The “cold climate 1” and “2” experiments both remain in very different quasi-equilibrium for some time, but then change into their steady states, yet in different ways. In both runs, the quasi-equilibrium states have distinct MOC amplitudes and corresponding different NH sea-ice states. The “all water” run is initially associated with the stronger MOC state and the “all ice” with the weaker MOC state. In the “cold climate 1” runs the weak MOC state jumps to the stronger MOC state after about 1,500 years of simulations, and simultaneously the NH sea ice edge moves northward toward the “all water” sea-ice extent. We did not observe significant further changes for the remaining 8,000 years of the simulations (not shown). In an opposite transition in the “cold climate 2” run, the stronger NA MOC state collapses to the weaker state after about 500 years of simulation; the NH sea-ice edge in the “all water” run simultaneously moves further southward. These abrupt transitions are further discussed in the next section. The model seems to support fairly long-lasting and significantly different multiple quasi-equilibria, and one wonders if some change in the model formulation could stabilize these quasi-equilibria so that they can last indefinitely.
The Southern-Ocean sea ice does not exhibit any abrupt transitions. The difference between the Southern Ocean sea-ice extent of the “all ice” run and the “all water” run in the three different experiments (“present-day” and “cold climate 1 and 2”) varies between three and five degrees latitude (Fig. 7), where a larger difference is observed in the coldest experiment (“cold climate 2”).
4 Meridional overturning circulation stability and NH sea-ice extent
The interaction of the MOC and sea-ice extent has been discussed in many previous studies (e.g., Manabe and Stouffer 1999; Kaspi et al. 2004; Timmermann et al. 2003; Gildor and Tziperman 2003; Wang and Mysak 2006; Loving and Vallis 2005; Colin de Verdiére and Te Raa 2010; Arzel et al. 2010, 2011). Freshening of the high-latitude NA creates a layer of light water that results in reduced formation of deep water and hence leads to an MOC shutdown and increased sea ice extent. When the MOC is restarted (Winton 1993), warm low latitude water reaches the high latitudes and thus reduces the sea ice extent.
We find that the transitions between the different MOC states are linked to changes in deep ocean temperatures, following the relaxation oscillation mechanism of Winton (1993) (see also Winton and Sarachik 1993; Ashkenazy and Tziperman 2007).

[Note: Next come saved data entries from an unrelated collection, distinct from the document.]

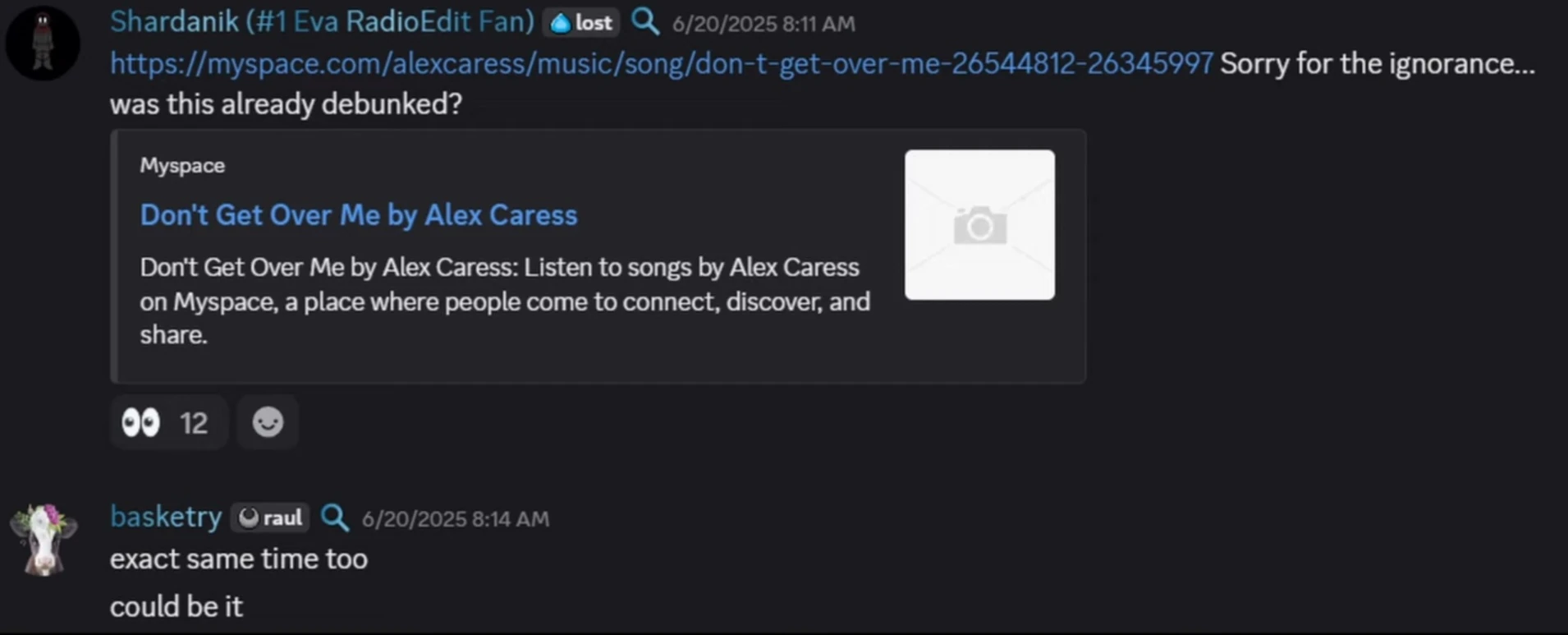Click the 'could be it' message
This screenshot has height=635, width=1568.
point(177,607)
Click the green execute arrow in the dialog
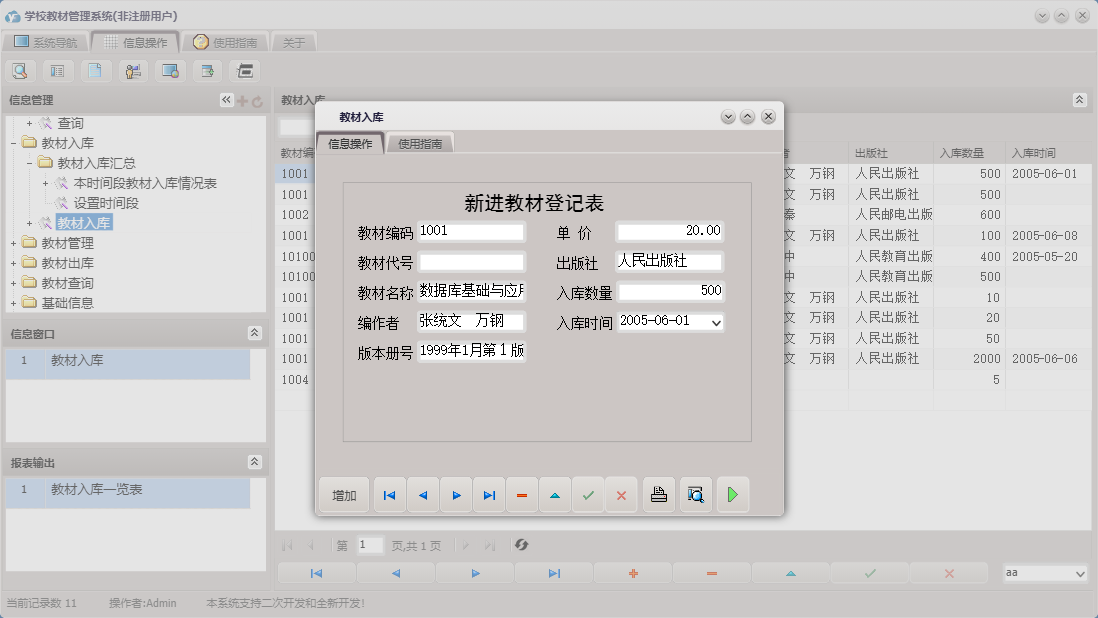 click(x=733, y=494)
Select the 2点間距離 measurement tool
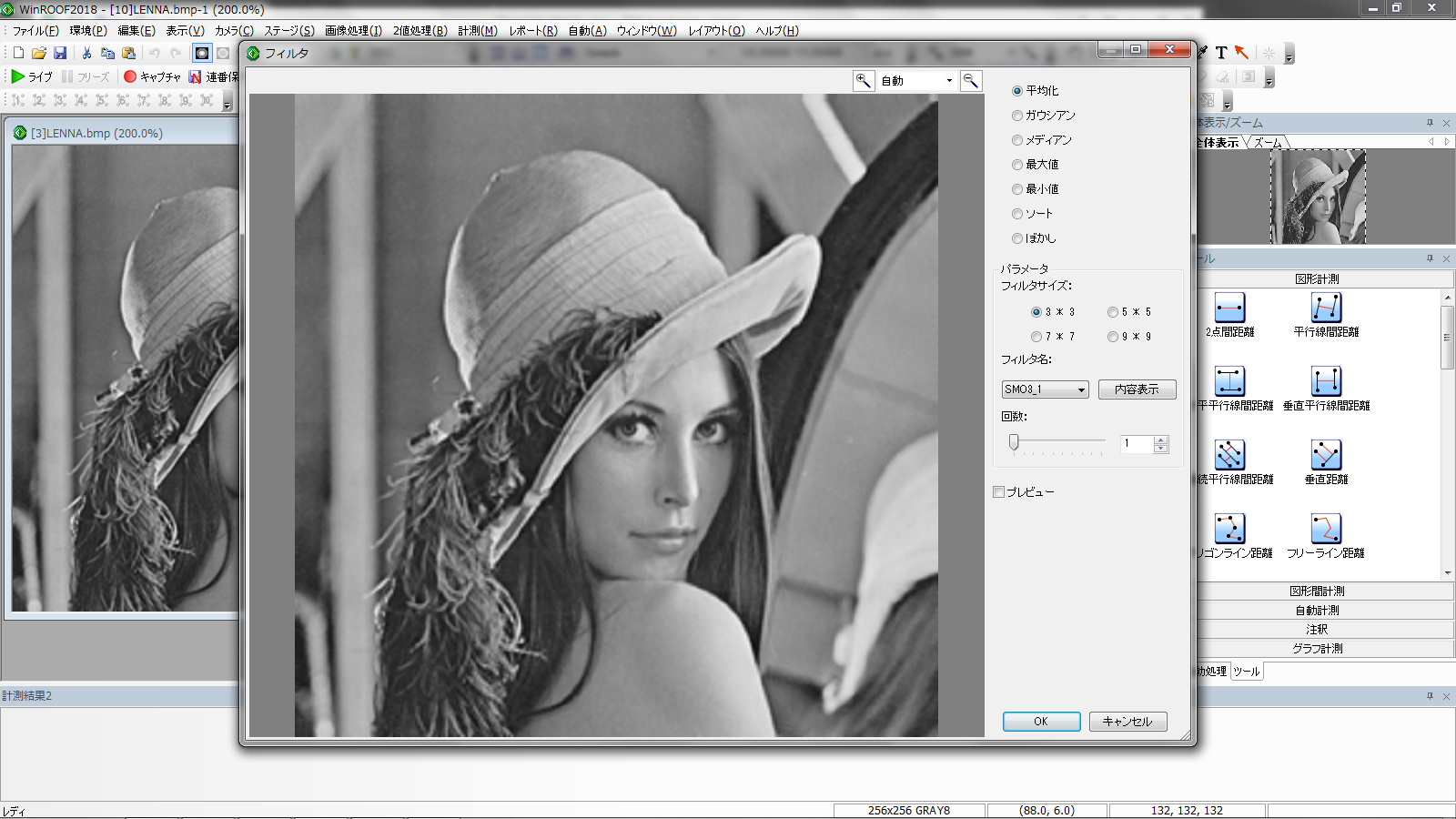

In this mechanism deep ocean heat diffusion (i.e., parameterized eddy flux) from the low latitudes results in a warming of the deep high-latitude ocean (while the same eddies do not affect the surface ocean because it is strongly coupled to the atmosphere). This weakens vertical stratification in the high latitudes and eventually leads to restarted convection and an abrupt MOC increase.
In the “cold climate 2” “all water” run, there is a switch from a stronger MOC state to a weaker state (Fig. 7c). Prior to this transition (at t ≈ 4.52 kyr), the 50–70°N stratification (Fig. 8c) becomes stronger with time as the deep water cools, until the MOC switches to its weaker state. This transition is accompanied by a equatorward extension of sea ice (Fig. 7f). After the transition the stratification weakens within the 50–70°N band and the deep ocean warms. At the high latitudes (70–90°N) the surface layer warms (and thus gains buoyancy), and subsequently the deep water warms.
An opposite picture is seen between 65 and 80°N. As for the “cold climate 2” “all water” run, the surface water is colder and the deep water (of depth ∼2,000 m) is warmer after the MOC transition, consistent with the weaker MOC after the transition. The water becomes warmer for latitudes higher than ∼60°N. The picture for salinity is simpler (Fig. 12) where the salinity of the high latitudes of the NA under stronger MOC states is relatively high due to advection from low latitudes.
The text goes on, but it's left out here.